Punjab worst hit by alarming rise in climate shocks
Local disparities in health, education, population services widen

Punjab’s most climate-exposed districts are slipping deeper into vulnerability as repeated environmental shocks, including heatwaves, floods, drought and smog cycles, hit them amid fragile service delivery, a report has warned.
A review of new district-level evidence presented by an NGO, the Population Council reveals that climate change is now the central force reshaping access to health, education and population services across much of the province.
According to the report, South Punjab stands out as the epicentre of the unfolding crisis. Rajanpur, Muzaffargarh, Layyah, Bahawalnagar and Dera Ghazi Khan districts have endured back-to-back climate disasters that have crippled essential services.
The past summer’s heatwave, one of the harshest in recent decades, pushed temperatures above 50°C, burning crops, drying water sources and amplifying medical emergencies. Field officials reported widespread cases of dehydration, heat strokes and food insecurity as thousands of low income families lost their seasonal earnings. An agricultural collapse in the cotton and sugarcane belts forced many households to migrate temporarily or take loans to survive, tightening the cycle of poverty in areas already classified as high-risk.
The monsoon season delivered another blow. Flash floods breached protective dykes in several areas, washing away link roads, destroying school buildings and cutting off entire villages for days.

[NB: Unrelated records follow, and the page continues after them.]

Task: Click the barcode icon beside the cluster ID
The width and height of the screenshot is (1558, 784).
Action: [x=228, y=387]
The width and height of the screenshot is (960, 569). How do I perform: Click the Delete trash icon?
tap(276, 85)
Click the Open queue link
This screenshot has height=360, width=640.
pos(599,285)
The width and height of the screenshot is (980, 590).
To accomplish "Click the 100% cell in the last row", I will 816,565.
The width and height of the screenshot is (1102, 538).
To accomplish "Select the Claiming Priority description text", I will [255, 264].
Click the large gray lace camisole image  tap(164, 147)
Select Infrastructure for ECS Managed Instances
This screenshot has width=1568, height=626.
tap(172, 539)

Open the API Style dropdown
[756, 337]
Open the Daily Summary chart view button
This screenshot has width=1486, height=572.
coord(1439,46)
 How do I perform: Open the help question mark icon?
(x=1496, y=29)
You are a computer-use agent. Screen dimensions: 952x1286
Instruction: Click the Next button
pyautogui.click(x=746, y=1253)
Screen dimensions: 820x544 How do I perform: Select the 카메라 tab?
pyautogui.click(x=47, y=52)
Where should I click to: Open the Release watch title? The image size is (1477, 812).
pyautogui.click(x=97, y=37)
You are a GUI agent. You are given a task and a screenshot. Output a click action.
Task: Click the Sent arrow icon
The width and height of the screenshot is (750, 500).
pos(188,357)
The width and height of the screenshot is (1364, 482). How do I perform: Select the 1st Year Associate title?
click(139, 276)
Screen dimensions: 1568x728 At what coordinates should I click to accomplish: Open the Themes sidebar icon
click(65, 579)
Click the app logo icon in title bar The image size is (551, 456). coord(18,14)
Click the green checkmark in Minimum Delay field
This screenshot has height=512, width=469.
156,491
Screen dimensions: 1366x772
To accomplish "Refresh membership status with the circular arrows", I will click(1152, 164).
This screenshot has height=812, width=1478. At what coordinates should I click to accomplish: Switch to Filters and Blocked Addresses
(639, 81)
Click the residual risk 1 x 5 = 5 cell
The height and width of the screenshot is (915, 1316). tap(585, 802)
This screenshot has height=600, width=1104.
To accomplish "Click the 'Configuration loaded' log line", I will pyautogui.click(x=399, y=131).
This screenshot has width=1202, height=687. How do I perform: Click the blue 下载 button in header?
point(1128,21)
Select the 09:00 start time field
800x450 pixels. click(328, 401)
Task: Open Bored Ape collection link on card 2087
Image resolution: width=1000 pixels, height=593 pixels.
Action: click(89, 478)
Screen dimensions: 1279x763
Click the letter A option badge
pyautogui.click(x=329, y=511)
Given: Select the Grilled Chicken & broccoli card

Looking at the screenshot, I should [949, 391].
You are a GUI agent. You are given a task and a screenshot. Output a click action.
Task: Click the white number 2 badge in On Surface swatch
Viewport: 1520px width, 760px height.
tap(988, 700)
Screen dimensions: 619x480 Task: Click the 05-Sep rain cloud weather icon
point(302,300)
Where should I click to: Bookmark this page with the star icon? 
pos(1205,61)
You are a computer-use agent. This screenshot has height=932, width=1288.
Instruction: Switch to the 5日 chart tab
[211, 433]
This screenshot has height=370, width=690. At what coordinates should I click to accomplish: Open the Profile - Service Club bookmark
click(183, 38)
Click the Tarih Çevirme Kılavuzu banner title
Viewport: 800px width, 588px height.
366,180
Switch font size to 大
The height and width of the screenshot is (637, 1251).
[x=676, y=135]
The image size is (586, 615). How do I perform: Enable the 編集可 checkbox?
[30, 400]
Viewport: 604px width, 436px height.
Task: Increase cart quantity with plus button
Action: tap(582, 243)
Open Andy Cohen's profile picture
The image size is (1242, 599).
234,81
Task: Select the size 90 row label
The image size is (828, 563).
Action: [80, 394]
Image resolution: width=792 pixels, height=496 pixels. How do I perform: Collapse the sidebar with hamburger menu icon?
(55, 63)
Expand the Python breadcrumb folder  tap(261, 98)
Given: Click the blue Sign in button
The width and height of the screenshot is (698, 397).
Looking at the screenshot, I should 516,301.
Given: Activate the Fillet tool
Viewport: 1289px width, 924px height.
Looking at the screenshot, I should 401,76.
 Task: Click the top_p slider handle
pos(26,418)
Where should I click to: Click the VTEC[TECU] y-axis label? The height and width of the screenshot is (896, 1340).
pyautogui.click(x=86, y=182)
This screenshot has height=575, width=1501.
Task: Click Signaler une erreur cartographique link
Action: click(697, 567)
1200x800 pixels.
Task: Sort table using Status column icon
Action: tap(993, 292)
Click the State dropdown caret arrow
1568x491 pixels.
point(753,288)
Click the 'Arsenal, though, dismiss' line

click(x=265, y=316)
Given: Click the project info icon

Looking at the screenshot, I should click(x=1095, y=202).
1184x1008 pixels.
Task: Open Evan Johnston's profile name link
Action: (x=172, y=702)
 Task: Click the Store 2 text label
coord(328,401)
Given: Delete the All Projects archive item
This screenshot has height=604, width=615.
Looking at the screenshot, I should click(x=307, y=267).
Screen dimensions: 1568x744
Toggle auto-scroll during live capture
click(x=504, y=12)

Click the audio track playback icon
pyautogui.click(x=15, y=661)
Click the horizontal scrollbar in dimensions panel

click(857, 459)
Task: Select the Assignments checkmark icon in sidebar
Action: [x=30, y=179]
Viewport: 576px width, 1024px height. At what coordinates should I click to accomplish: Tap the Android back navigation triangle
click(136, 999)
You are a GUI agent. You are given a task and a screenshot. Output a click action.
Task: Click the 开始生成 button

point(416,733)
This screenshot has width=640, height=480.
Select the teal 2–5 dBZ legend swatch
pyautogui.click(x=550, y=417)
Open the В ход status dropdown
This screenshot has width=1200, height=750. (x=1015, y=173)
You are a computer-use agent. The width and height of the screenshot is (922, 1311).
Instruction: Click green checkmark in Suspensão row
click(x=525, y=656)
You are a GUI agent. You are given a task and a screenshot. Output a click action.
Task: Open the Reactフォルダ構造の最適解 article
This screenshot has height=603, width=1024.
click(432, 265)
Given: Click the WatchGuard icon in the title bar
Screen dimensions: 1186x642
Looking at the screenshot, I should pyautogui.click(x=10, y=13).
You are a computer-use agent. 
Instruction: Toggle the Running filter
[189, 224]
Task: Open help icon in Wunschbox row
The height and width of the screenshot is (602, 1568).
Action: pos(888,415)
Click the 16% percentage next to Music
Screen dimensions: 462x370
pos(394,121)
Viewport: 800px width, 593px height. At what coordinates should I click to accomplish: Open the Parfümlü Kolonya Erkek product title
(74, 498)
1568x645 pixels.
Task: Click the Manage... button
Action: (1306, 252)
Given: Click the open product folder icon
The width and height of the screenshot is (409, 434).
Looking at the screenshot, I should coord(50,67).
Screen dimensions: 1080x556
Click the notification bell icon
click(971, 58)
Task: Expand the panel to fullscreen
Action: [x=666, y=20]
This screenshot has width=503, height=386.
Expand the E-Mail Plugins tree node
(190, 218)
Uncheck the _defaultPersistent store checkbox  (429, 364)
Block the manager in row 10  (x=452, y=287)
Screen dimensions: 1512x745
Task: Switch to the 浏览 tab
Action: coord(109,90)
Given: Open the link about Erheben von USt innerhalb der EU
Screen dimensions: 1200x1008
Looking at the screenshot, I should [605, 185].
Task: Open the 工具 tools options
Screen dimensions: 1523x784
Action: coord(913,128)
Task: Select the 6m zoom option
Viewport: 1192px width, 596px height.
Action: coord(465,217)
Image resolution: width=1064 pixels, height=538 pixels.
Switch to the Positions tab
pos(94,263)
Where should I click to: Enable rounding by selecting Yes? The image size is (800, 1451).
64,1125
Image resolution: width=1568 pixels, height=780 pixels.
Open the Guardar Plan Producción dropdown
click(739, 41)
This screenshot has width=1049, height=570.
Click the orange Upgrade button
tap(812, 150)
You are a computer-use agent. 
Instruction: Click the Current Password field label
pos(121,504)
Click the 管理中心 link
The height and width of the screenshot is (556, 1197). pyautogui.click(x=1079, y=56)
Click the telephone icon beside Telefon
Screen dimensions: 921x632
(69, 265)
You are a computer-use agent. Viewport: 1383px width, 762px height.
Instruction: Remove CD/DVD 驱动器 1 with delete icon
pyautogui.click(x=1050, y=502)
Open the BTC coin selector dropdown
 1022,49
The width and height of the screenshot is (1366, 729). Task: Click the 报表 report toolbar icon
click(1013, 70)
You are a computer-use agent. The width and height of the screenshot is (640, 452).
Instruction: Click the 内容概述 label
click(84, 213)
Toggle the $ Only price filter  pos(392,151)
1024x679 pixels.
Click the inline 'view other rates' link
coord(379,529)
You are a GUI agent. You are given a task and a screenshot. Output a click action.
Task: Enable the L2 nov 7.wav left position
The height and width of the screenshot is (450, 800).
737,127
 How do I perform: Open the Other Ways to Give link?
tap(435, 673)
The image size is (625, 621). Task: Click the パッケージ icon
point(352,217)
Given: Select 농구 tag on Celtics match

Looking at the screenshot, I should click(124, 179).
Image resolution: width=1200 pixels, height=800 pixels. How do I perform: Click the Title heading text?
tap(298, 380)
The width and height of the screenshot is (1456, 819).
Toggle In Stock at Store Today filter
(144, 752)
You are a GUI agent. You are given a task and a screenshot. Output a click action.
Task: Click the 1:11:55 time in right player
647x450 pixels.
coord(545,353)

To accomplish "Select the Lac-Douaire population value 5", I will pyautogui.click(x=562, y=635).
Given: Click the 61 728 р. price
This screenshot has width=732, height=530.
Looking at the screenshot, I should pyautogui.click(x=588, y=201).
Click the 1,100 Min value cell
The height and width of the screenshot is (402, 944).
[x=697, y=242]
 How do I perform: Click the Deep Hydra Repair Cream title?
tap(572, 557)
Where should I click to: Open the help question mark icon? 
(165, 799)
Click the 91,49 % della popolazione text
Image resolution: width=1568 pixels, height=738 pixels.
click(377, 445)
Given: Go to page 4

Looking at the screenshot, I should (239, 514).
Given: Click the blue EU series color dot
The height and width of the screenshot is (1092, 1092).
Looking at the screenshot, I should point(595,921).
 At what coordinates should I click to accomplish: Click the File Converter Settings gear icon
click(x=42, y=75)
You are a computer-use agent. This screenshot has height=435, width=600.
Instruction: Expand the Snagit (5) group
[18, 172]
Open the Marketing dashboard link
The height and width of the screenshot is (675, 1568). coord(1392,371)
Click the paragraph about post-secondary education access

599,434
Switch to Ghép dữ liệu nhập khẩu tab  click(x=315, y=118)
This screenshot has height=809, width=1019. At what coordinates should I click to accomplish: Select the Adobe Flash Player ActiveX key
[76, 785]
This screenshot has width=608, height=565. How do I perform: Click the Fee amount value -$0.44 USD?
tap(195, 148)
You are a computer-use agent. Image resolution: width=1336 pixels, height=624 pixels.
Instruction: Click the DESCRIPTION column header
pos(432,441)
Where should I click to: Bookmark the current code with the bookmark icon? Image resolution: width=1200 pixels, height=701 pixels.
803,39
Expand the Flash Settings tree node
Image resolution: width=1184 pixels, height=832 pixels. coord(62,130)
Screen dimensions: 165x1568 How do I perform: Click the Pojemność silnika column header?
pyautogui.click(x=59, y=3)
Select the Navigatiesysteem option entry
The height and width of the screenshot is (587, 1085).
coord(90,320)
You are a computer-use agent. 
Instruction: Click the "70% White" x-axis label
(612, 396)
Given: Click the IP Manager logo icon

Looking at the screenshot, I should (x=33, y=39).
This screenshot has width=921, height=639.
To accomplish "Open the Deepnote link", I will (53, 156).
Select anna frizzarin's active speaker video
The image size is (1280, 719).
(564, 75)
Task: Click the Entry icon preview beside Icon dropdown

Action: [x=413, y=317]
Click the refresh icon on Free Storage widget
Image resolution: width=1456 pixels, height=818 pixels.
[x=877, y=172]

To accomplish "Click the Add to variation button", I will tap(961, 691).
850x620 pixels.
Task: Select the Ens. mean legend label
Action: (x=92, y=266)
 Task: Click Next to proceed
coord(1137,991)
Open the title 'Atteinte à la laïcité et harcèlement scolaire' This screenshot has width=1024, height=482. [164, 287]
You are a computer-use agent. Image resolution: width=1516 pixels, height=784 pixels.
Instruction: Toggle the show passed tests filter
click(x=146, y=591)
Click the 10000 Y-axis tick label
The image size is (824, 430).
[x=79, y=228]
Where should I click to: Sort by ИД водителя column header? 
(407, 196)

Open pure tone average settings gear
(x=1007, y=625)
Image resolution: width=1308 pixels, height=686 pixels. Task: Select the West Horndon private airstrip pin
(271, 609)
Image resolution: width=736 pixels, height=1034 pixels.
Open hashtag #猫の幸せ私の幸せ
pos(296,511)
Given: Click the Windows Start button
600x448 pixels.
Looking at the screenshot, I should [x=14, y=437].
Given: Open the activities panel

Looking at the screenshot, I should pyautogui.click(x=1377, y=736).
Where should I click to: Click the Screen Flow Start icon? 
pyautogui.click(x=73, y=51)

Officials admitted that lady health workers were unable to reach dozens of flood-hit union councils, leaving pregnant women and new mothers without counselling, vaccination or family planning services. Several rural Basic Health Units remained inaccessible and the few that stayed open struggled without medicines and staff, exposing how quickly essential systems collapse under climate pressures.
Central Punjab faced a different but equally damaging climate assault.
Cities including Lahore, Gujranwala, Faisalabad and Sheikhupura remained blanketed in hazardous smog for weeks.
Hospitals reported overwhelming patient loads as respiratory infections, asthma flare ups, eye ailments and cardiac complications surged.
Lahore’s major facilities recorded tens of thousands of pollution-related cases, prompting doctors to warn that the health burden from environmental toxicity is rising faster than the handling capacity.
The investigative review found that urban health infrastructure is poorly equipped to manage prolonged climate linked emergencies, especially when smog seasons now extend longer each year.
Population Council Senior Director Dr Ali Mir stated that Pakistan’s development agenda cannot move forward without confronting the district-level inequities that climate change is magnifying.
His assessment underscores a broader pattern uncovered during the investigation – climate shocks are not producing new inequalities, they are widening old ones that were ignored for years.
Investigators, reviewing district data, indicated that both rural and urban margins are being pushed into crisis due to lack of climate responsive planning.
In several South Punjab districts, school rebuilding after floods remains pending months after the monsoon, delaying children’s return to classrooms. In central Punjab, authorities failed to decisively enforce emission regulations.
In peri-urban settlements, residents reported declining water quality and rising skin infections, which are indicators of climate-linked sanitation failures.
Health expert Ikramull Ahad warned that without urgent district-level interventions, Punjab could slip into long-term human development regression.
He pressed for climate resilient infrastructure, stronger health workforce deployment, early warning mechanisms for heatwaves and floods, and integrated district planning that prioritises women and children groups, most affected by service disruption.
But officials conceded that progress had been slow, funding thin and political focus shifted quickly once crises faded from headlines.